Indonesia's cafe and bar segment is one of the fastest-growing in the region. Chained outlets are expanding at 13.76% a year through 2031. That growth raises the bar for every chain in the market. More locations means more touchpoints where the experience can slip. More competition means customers have no reason to return to a store that does not meet their expectations. The chains that last are not the ones that grow the fastest. They are the ones whose operations hold as the network grows.
Flash Coffee is building on that premise. Founded in Indonesia in 2019, the chain has a clear read on what the modern Indonesian consumer wants: quality coffee, well-designed stores, and a brand worth returning to. With fresh funding secured and an active expansion plan, the chain is growing again. But what leadership chose to fix before adding locations is what makes this phase different.
As executive chairman Jakob Angele put it:
"The past year has been about discipline. We focused on getting the fundamentals right: profitable stores, stronger teams, better menus, and spaces that reflect modern Indonesia. We didn't chase growth; we earned it."
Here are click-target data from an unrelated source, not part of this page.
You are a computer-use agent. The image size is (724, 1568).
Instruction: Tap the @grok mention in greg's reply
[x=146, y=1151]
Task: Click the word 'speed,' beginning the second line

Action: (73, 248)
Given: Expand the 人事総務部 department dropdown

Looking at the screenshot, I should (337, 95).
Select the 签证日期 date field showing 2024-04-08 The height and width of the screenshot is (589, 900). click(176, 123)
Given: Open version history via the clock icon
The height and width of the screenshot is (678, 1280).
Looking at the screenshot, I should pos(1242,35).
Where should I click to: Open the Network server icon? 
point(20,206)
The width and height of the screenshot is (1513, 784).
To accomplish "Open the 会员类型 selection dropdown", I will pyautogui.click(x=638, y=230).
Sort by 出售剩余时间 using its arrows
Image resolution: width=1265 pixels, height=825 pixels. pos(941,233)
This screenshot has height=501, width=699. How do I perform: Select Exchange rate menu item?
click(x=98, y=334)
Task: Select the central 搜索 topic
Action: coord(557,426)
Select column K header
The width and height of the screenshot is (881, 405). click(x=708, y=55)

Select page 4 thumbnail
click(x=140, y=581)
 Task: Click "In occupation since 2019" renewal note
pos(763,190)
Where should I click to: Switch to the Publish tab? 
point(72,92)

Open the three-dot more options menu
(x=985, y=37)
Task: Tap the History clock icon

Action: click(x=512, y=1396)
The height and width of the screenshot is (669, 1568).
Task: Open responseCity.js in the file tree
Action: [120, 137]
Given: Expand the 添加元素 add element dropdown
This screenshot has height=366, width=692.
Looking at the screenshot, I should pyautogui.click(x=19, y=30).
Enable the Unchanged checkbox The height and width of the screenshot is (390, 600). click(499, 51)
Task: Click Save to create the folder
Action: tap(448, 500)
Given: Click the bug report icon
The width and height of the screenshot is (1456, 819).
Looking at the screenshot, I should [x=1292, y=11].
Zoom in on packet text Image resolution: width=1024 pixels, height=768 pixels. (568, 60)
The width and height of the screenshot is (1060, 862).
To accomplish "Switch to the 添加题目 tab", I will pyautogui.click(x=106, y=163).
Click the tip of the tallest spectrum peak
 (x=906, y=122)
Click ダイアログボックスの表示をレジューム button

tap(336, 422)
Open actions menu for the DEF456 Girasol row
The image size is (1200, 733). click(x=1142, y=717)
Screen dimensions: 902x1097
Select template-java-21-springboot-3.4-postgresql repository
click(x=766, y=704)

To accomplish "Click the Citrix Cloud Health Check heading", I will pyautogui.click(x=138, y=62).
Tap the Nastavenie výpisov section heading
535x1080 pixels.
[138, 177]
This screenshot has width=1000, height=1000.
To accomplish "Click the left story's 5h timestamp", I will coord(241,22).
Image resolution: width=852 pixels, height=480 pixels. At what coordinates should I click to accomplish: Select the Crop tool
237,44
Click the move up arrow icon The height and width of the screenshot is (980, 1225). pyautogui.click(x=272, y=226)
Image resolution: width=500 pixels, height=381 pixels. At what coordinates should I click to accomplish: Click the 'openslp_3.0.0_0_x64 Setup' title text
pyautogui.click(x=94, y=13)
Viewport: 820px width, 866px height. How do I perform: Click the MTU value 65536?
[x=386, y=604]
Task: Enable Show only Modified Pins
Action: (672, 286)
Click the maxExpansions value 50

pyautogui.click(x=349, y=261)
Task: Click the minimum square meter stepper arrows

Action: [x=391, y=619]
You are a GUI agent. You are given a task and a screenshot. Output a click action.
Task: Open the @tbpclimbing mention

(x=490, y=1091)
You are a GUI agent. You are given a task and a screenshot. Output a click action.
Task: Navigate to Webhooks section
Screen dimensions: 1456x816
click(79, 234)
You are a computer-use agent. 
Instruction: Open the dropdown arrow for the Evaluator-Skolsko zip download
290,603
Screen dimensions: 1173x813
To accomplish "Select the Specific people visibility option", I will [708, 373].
Building the infrastructure first
A growing network does not fail all at once. It slips incrementally: a compliance issue that takes three days to surface, an approval that stalls because no one knows who owns it, a product insight that arrives too late to act on. Each gap is manageable in isolation. Across 20, 30, 50 locations, they compound into an operation that leadership cannot see clearly or move fast enough to manage.
Flash Coffee was running the tools most operators at their stage run: Google Workspace for HQ collaboration, Yoobic for store operations, WhatsApp for day-to-day communication. The problem was not the tools individually. It was that information moved at different speeds across different systems, and decisions that needed to happen the same day were delayed by the time it took to consolidate a clear picture.

Consolidating onto Lark put store communication, compliance, approvals, and product feedback in a single workspace. A store manager and the CEO look at the same data on the same day because the information no longer has to travel across systems to reach them.
480 hours saved annually. Audit prep down 50%
When store operations and daily communication run on separate platforms, compliance activity is logged in one place and discussed in another. HQ has no live view into what is open, what is resolved, and what has been outstanding for three days.


Daily checklists, QC audits, and store opening and closing procedures now run through Lark. Issues are raised and resolved in the same channel, with a full audit trail. HQ sees compliance rates across every outlet as they happen. The result: 40 hours recovered per month across the network, close to 480 annually, and audit preparation time cut by half.
Approval coordination time cut by nearly half
As Flash Coffee's network grew, so did the volume of requests: maintenance, marketing sign-offs, new opening coordination. Moving those through personal messaging and email threads meant ownership was unclear, status was invisible, and the history of what was decided and when existed only in someone's inbox.

Every request now runs through a defined process with a named owner, escalation steps, and live status visible to anyone with access. The decision record is automatic. Coordination and follow-up time is cut by nearly half, and the process does not need to be rebuilt as new locations come on.
Product feedback cycles cut by 50%
Flash Coffee runs tasting sessions at HQ to inform menu decisions. Indonesia's market moves quickly and the menu has to move with it. With results previously captured and compiled manually, the team spent days consolidating submissions before any pattern was visible.